**Dataset excerpts**
....

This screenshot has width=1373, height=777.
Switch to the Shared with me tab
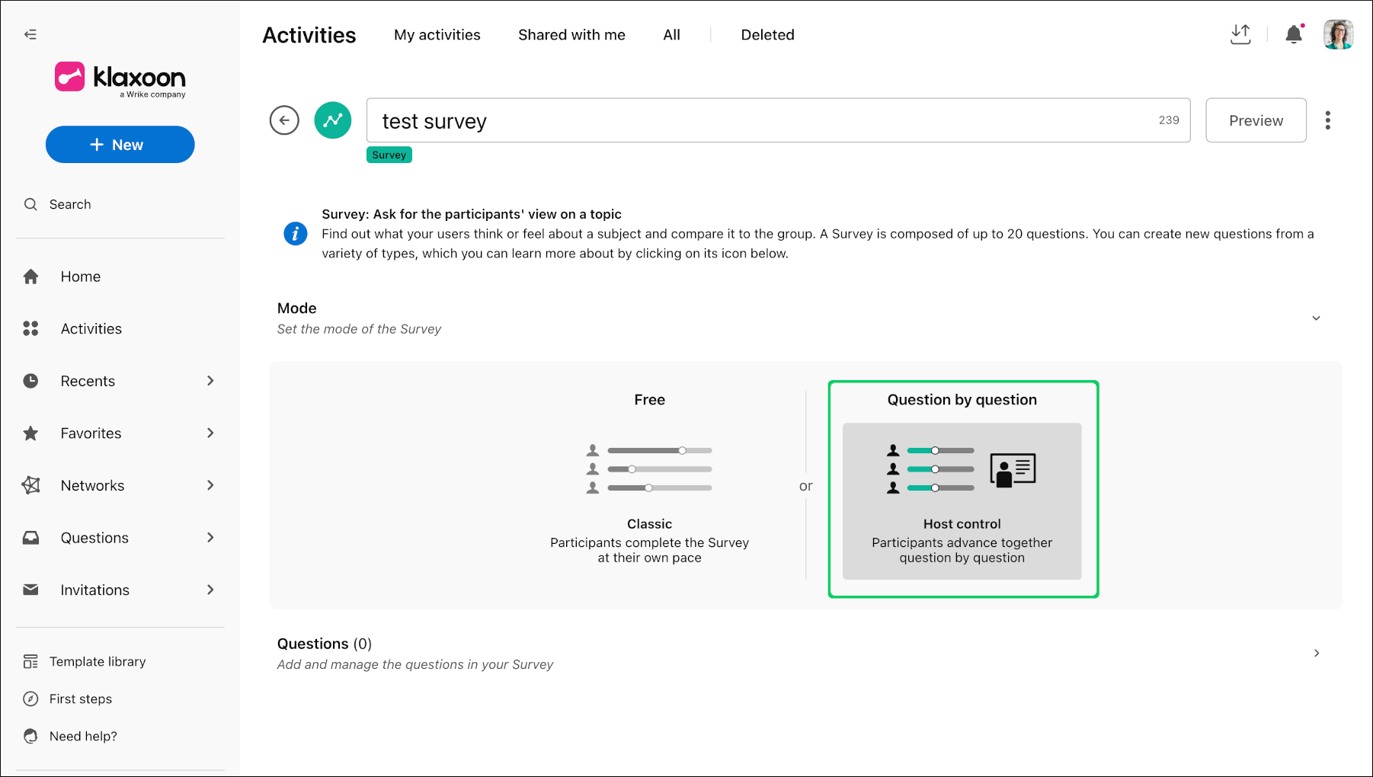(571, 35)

....

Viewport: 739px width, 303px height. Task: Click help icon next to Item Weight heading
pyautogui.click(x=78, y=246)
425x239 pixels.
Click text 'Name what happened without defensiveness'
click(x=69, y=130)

....

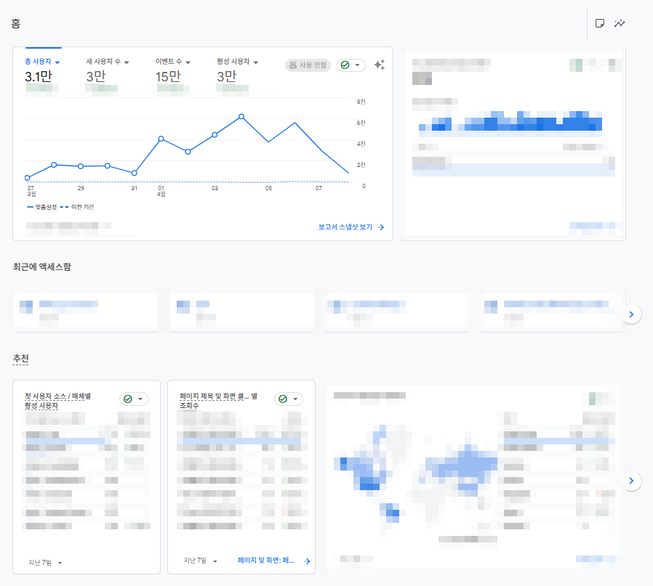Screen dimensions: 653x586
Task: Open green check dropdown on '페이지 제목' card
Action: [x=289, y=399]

....

**Given instruction**
Lay out everything from the line containing "Viewport: 739px width, 303px" down to the line containing "click(x=69, y=130)" as a Markdown table with columns Row and Line, one row per line, skipping blank lines.

**Output**
| Row | Line |
|---|---|
| 1 | Viewport: 739px width, 303px height. Task: Click help icon next to Item Weight heading |
| 2 | pyautogui.click(x=78, y=246) |
| 3 | 425x239 pixels. |
| 4 | Click text 'Name what happened without defensiveness' |
| 5 | click(x=69, y=130) |